Rénovation énergétique : Le gouvernement veut changer les règles

le 28 mars 2018

Le projet de loi Évolution du logement, de l’aménagement et du numérique, qui doit être présenté en conseil des ministres le 4 avril prochain, souhaite accélérer la rénovation énergétique des bâtiments. Pour y parvenir, le gouvernement envisage de forcer la main aux propriétaires, ce qui ne plaît pas à tout le monde.

Rénovation énergétique : Le gouvernement veut changer les règles

Accélérer la rénovation énergétique.

Après l’encadrement des loyers, le gouvernement s’attaque à la rénovation énergétique des bâtiments. Pour l’heure, les règles régissant les travaux de rénovation des immeubles sont prévues dans la loi du 10 juillet 1965.

Selon le ministère de la Cohésion des territoires, la volonté est de « préserver la qualité des immeubles et éviter que certaines copropriétés ne dépérissent ». Pour y parvenir, l’exécutif souhaiterait accélérer la prise de décision en matière de travaux de rénovation en permettant au conseil syndical de décider de réaliser des travaux, même si tous les copropriétaires ne sont pas d’accord. Composé de copropriétaires élus, ce conseil s’apparentera au conseil d’administration d’une entreprise et pourra valider la réalisation de travaux sans passer par un vote en Assemblée Générale. Actuellement, cette structure ne gère que la gestion d’un immeuble avec le syndic.

= = =

* **EXERCICES À TRAITER**:
1. Répondez aux questions suivantes d'après le texte sur la rénovation énergétique :
(a) À quelle date le projet de loi doit-il être présenté en conseil des ministres ?
(b) Quelle loi prévoit actuellement les règles régissant les travaux de rénovation des immeubles ?
(c) De qui le conseil syndical est-il composé ?
2. Reproduisez fidèlement tout ce qui va, dans le texte sur la rénovation énergétique, de « le 28 mars 2018 » jusqu'à « la rénovation énergétique. ».
Les lignes qui suivent proviennent d'une autre source.

= = =

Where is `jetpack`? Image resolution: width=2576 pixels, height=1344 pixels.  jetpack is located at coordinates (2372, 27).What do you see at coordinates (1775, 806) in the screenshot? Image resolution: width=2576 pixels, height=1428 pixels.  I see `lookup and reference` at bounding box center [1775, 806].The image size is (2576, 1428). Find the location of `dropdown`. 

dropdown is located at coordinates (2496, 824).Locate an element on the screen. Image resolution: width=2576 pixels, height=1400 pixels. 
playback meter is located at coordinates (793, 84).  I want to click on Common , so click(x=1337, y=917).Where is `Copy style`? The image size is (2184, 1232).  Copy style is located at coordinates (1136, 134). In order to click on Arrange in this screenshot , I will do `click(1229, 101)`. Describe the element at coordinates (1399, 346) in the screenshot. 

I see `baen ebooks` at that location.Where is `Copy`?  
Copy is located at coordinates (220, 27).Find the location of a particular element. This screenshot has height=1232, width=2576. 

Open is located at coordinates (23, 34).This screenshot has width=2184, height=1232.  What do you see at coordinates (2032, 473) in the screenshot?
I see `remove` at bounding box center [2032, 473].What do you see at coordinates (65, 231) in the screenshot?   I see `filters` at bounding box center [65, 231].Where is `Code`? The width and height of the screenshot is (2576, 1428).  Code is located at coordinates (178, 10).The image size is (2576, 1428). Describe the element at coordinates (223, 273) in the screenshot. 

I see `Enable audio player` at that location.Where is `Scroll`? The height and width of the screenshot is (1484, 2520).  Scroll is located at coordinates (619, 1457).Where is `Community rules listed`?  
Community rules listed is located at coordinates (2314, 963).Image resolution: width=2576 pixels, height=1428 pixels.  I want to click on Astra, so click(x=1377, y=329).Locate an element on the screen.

= = =

* **RÉSULTATS DES EXERCICES**:
1.
(a) Le 4 avril prochain.
(b) La loi du 10 juillet 1965.
(c) De copropriétaires élus.

2.
le 28 mars 2018

Le projet de loi Évolution du logement, de l’aménagement et du numérique, qui doit être présenté en conseil des ministres le 4 avril prochain, souhaite accélérer la rénovation énergétique des bâtiments. Pour y parvenir, le gouvernement envisage de forcer la main aux propriétaires, ce qui ne plaît pas à tout le monde.

Rénovation énergétique : Le gouvernement veut changer les règles

Accélérer la rénovation énergétique.